PANAJI: The Board of Directors of Goa Carbon Ltd (GCL) approved the unaudited financial results for the third quarter ended December 31, 2018 on January 10. A Dempo Group company, GCL is the second largest manufacturer of Calcined Petroleum Coke (CPC) in the country.
The highlights of the quarter being – capacity utilisation of company for the quarter three of FY 2018-19 has come down to 35% due to the ban on import of raw petroleum coke. This under utilisation of capacity has resulted in the loss of Rs 7.54 cr during 3rd quarter of 2018-19. The company has registered a turnover of Rs 95.99 cr during the said quarter.
After the Supreme Court lifted the import ban, the company has started procuring the raw petroleum coke (RPC). The prices for the RPC are in upward trajectory. Selling of aluminum has come down resulting in pressure on the selling prices of the calcined petroleum coke (CPC).
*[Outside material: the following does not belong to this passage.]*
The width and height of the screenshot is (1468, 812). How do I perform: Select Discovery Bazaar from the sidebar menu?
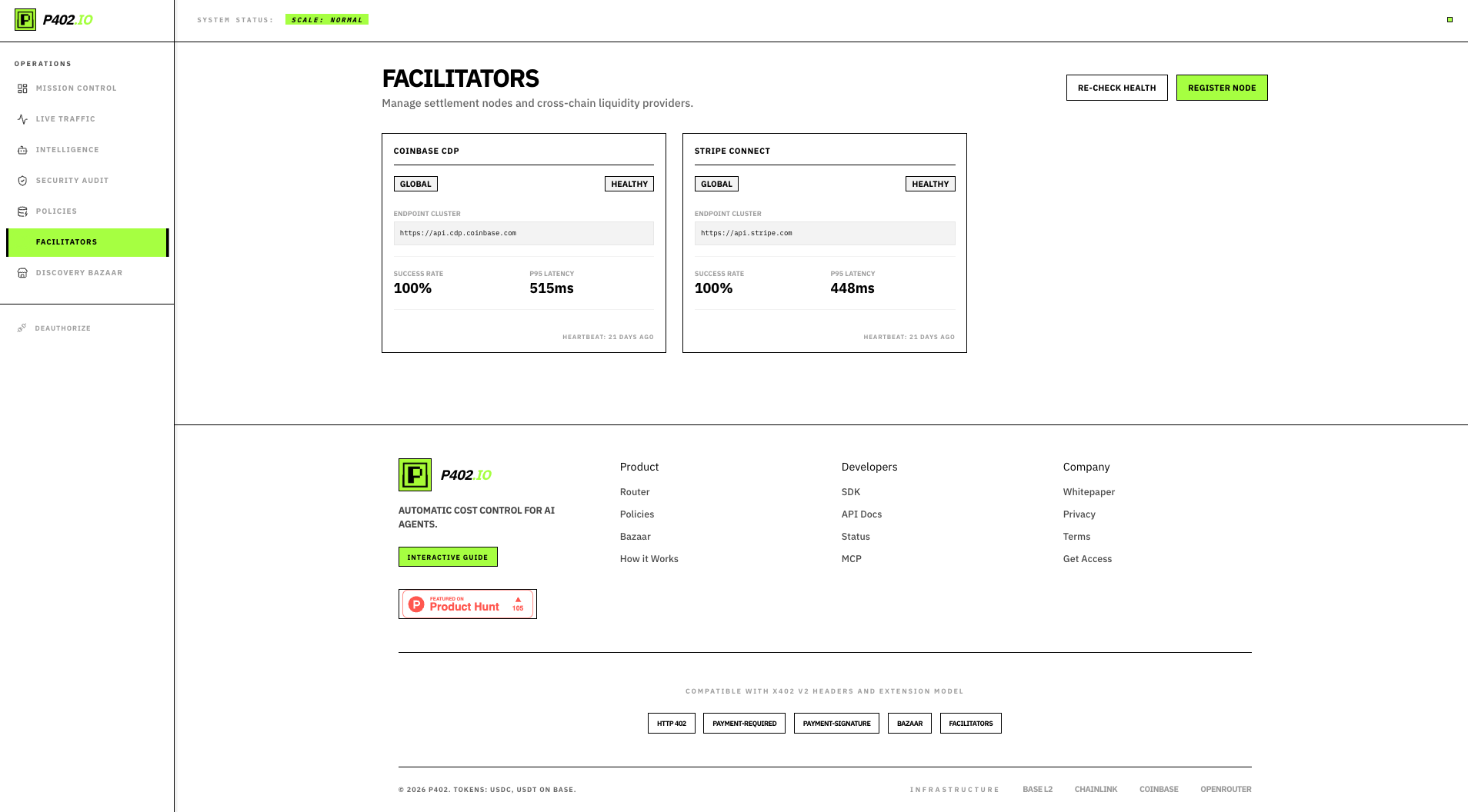pos(78,272)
The company has received new orders of approximately 70,000 MT of CPC and the efforts are being made to source the RPC from different sources at competitive price which can also facilitate appropriate blends to absorb the pressure on the selling price of CPC.
Shrinivas Dempo, chairman, GCL, said, “This was a challenging quarter for us due to the ban imposed by the Supreme Court on the import of pet coke which got lifted in October 2018 followed by further regulatory delays in commencing the production.”
The company is planning to sell 50,000 MT of CPC during fourth quarter of FY 2018-19 and aiming for the capacity utilisation of 96% during the said quarter, he added.
Overall, the management is aiming for a turnover of Rs 500 cr for this FY and the year profitability depends upon the exchange rate and the material price which the management is negotiating with the vendors, said Dempo.